Annual Blue Book highlights increasing climate impacts on China

China Meteorological Administration has provided an alarming overview of wide-ranging climate impacts from sea level rise to melting glaciers in 2021, with the annual release of its Blue Book on Climate Change in China (2022) on 3 August.

Highlighting the country’s sensitivity to climate change, the Blue Book finds that China is warming faster than the rest of the world. Between 1951 to 2021, China’s average annual surface temperature rose at a pace of 0.26C per decade, while the global average was 0.15C per decade during the same period. The past two decades were the warmest for China since the beginning of the 20th century, while 2021 was the hottest year on record since 1901.
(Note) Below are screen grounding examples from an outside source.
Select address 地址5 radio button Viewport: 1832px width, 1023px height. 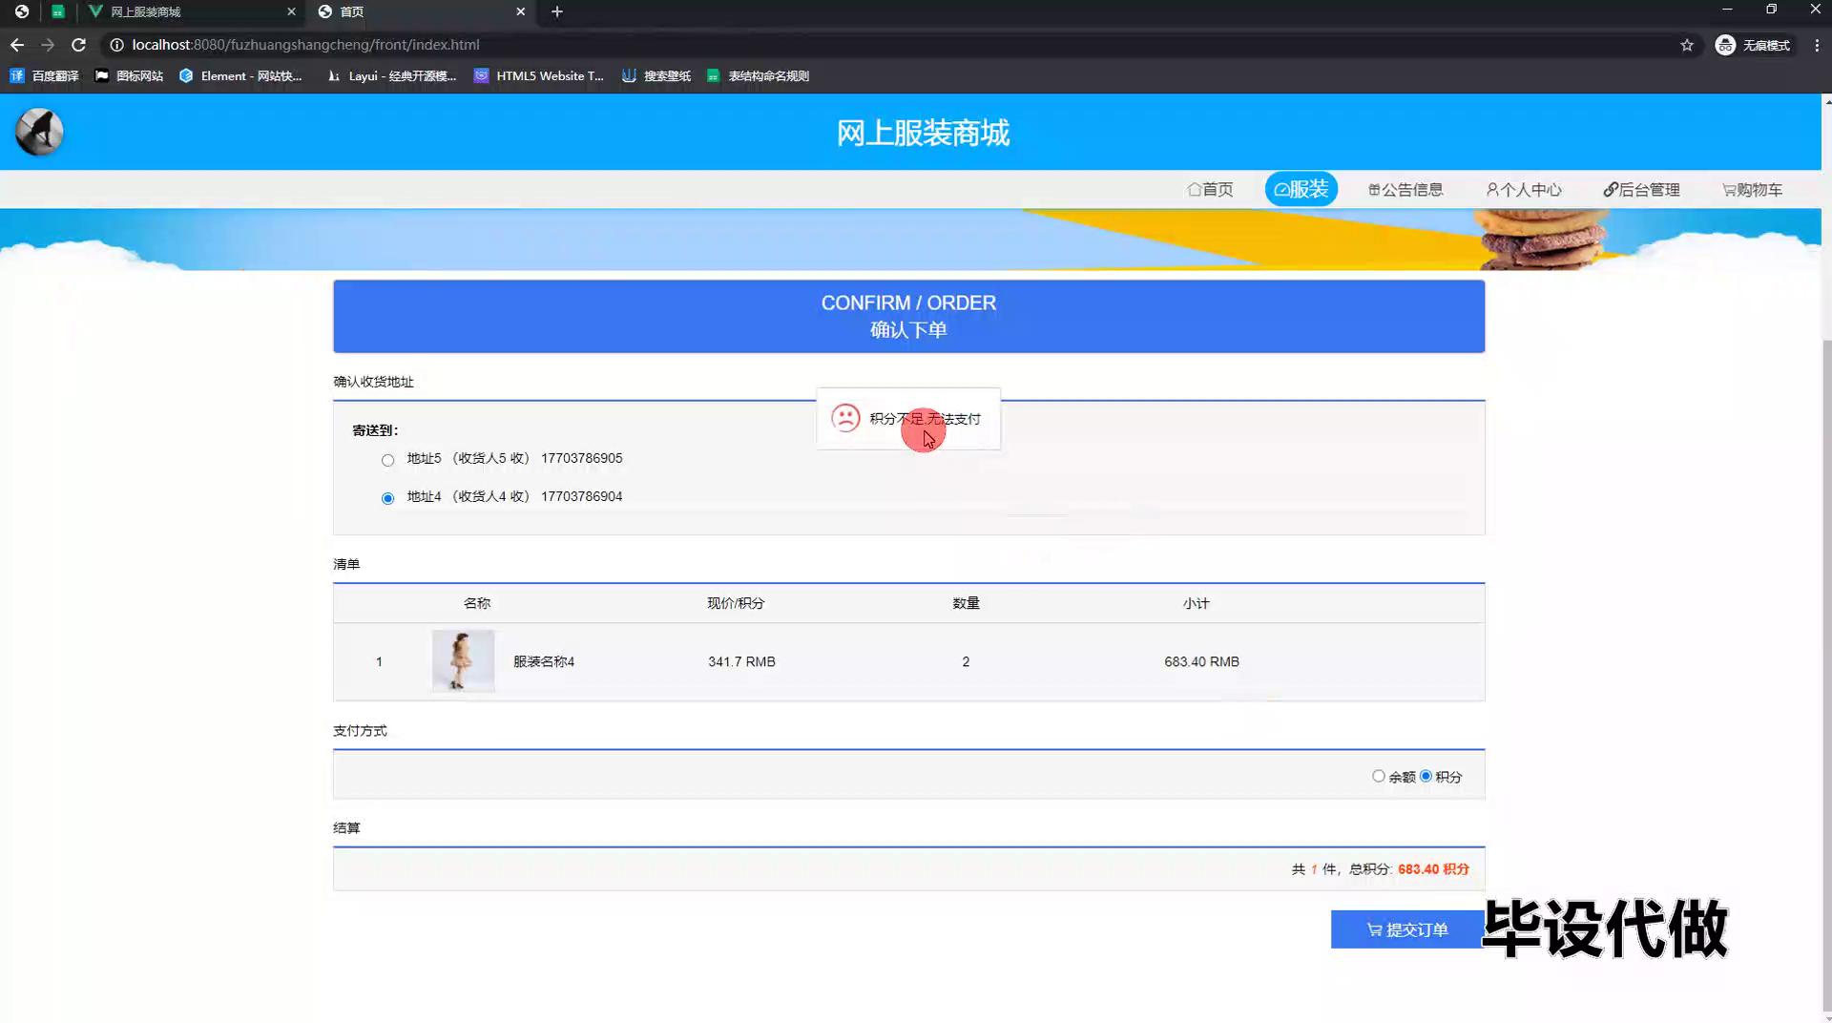pos(387,460)
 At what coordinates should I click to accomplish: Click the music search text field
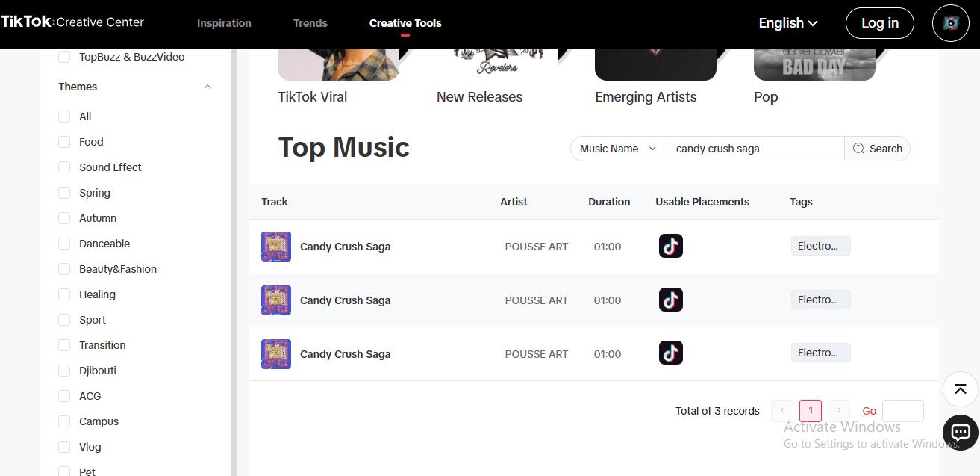click(x=755, y=149)
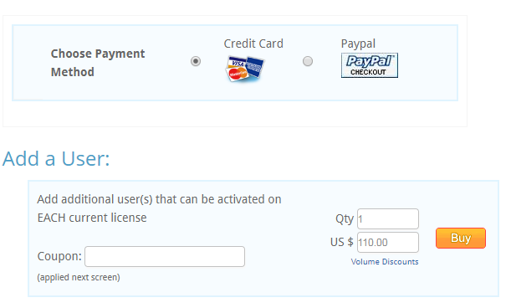Click the MasterCard logo

click(237, 74)
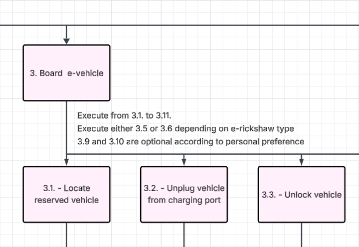Viewport: 359px width, 247px height.
Task: Click arrowhead entering Board e-vehicle box
Action: [x=67, y=41]
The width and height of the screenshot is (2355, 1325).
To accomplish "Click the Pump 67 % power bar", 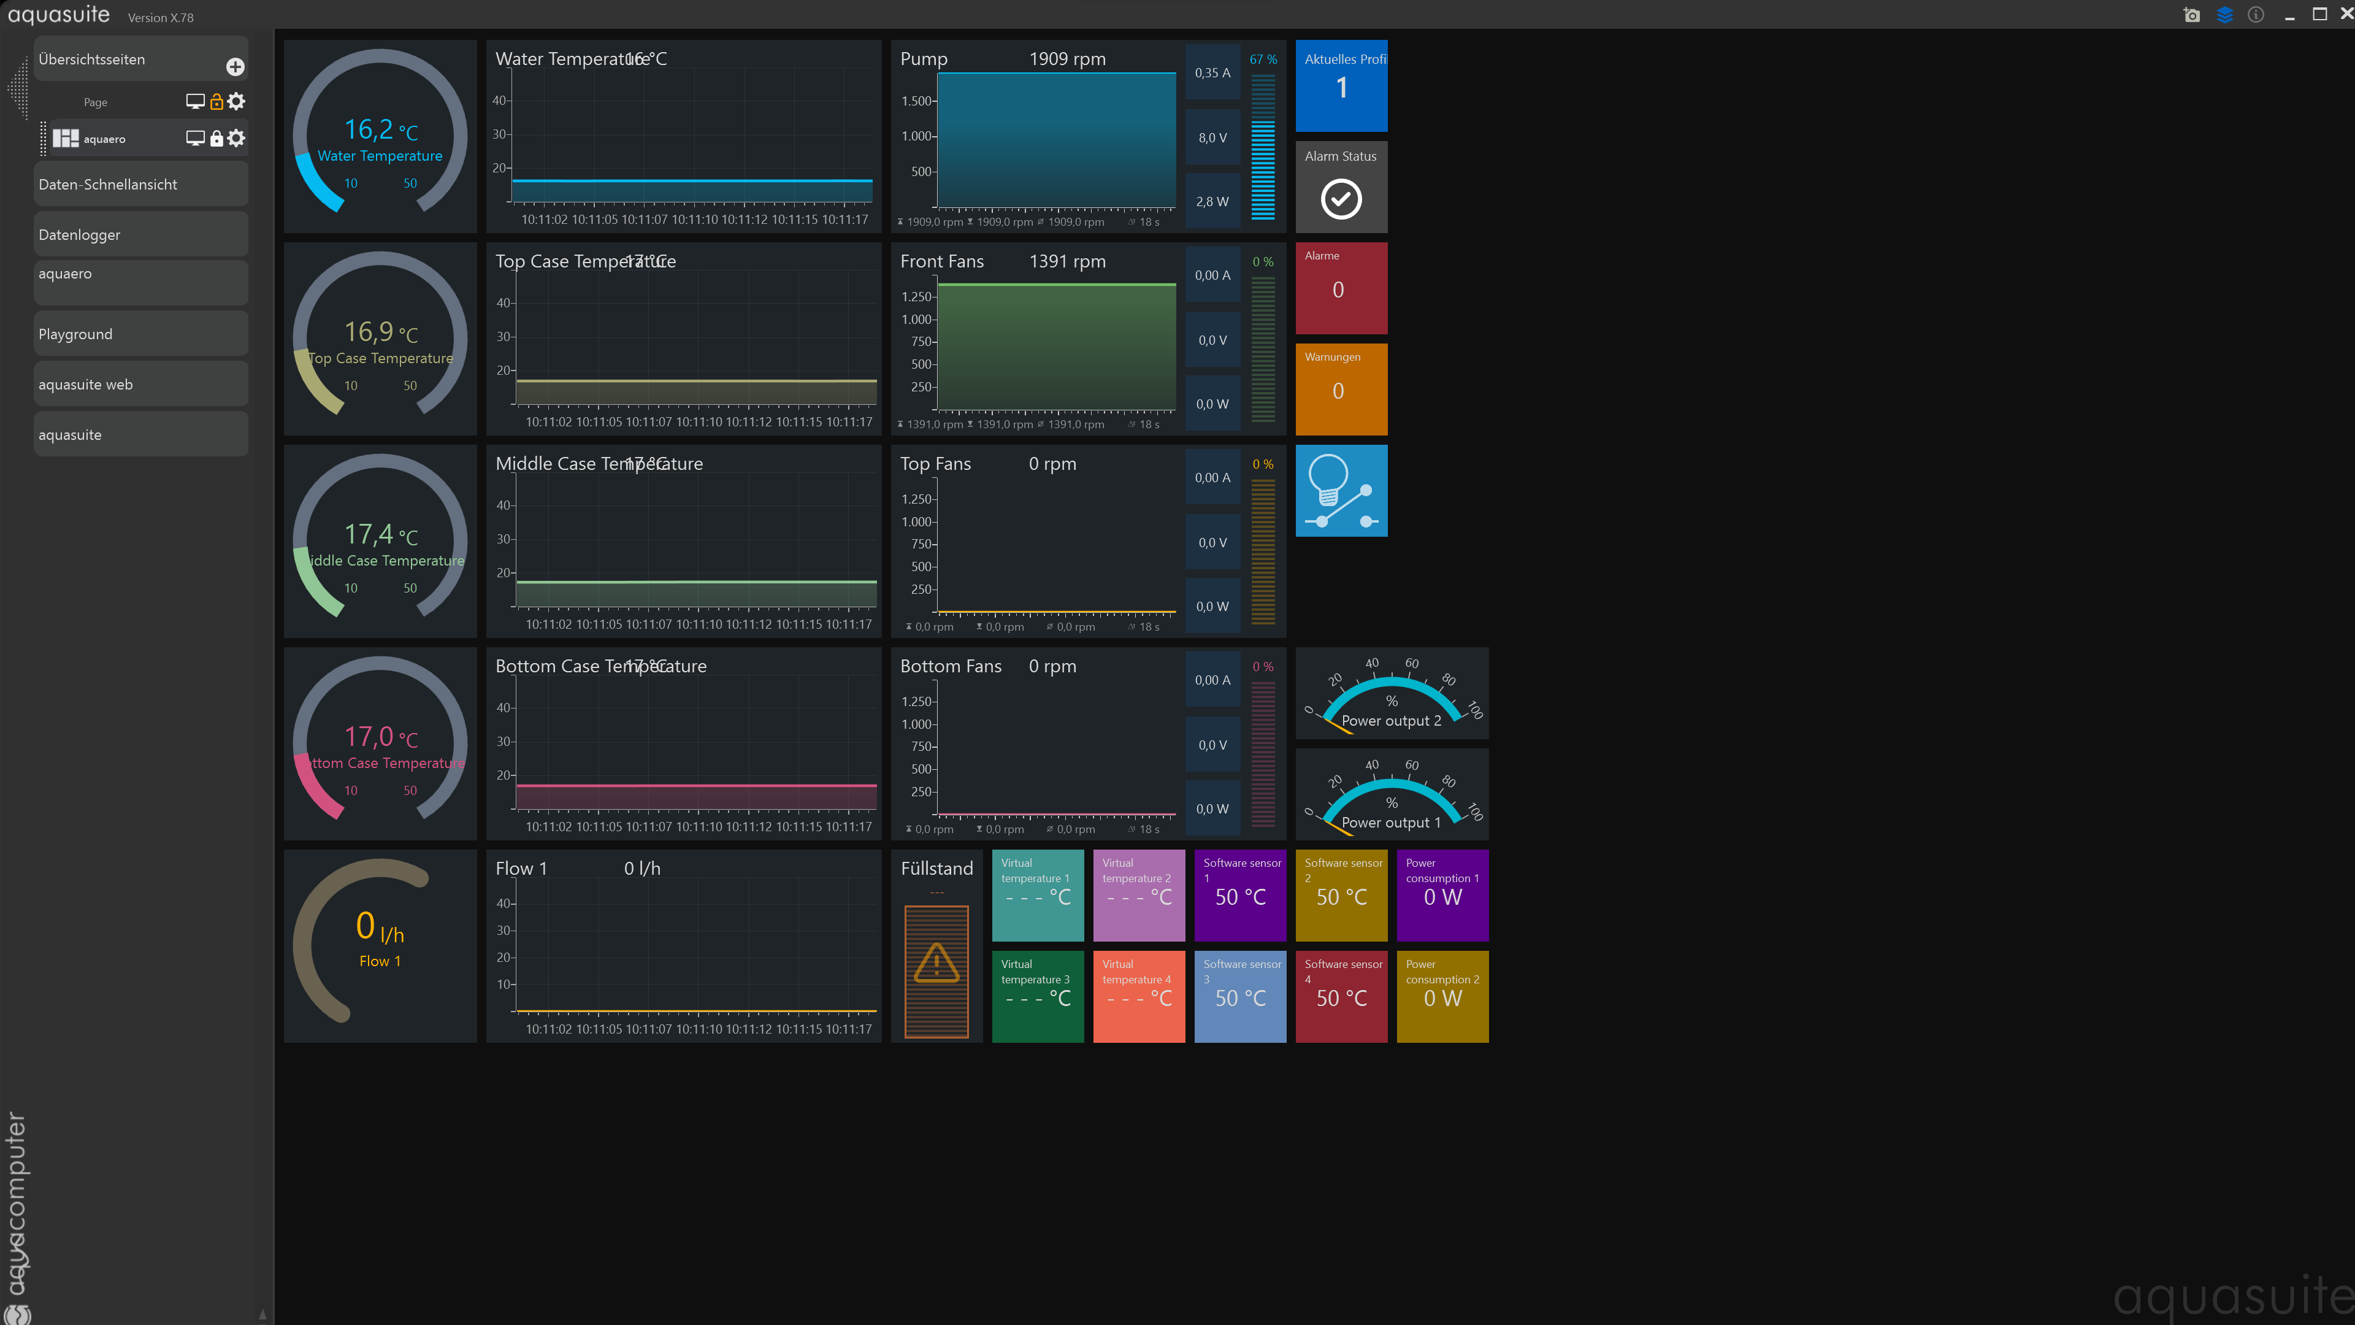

As China gets hotter, it is also becoming wetter. Between 1961-2021, the average annual rainfall increased by 5.5 millimetres every ten years. But the distribution of this increased precipitation is uneven across the country: North China receives more rain than the southern parts.

Extreme weather events are increasing, particularly heat waves and storms. Sea level rise is also more accentuated in China, increasing by 3.4 millimetres yearly since 1980, faster than the global average of 3.3 millimetres per year. In Western China, 2021 witnessed some of the most significant annual glacier retreats on record. The west end of Urumqi Heyuan 1 glacier retreated 8.5 metres in a year.

China has been publishing the annual climate Blue Book since 2018. The preface states that providing up-to-date climate monitoring data can assist “all levels of government to make climate-related policies” with the support of science and serve public climate communications. The Blue Book is divided into five sections that cover the atmosphere, hydrosphere, cryosphere, biosphere and the drivers of climate change.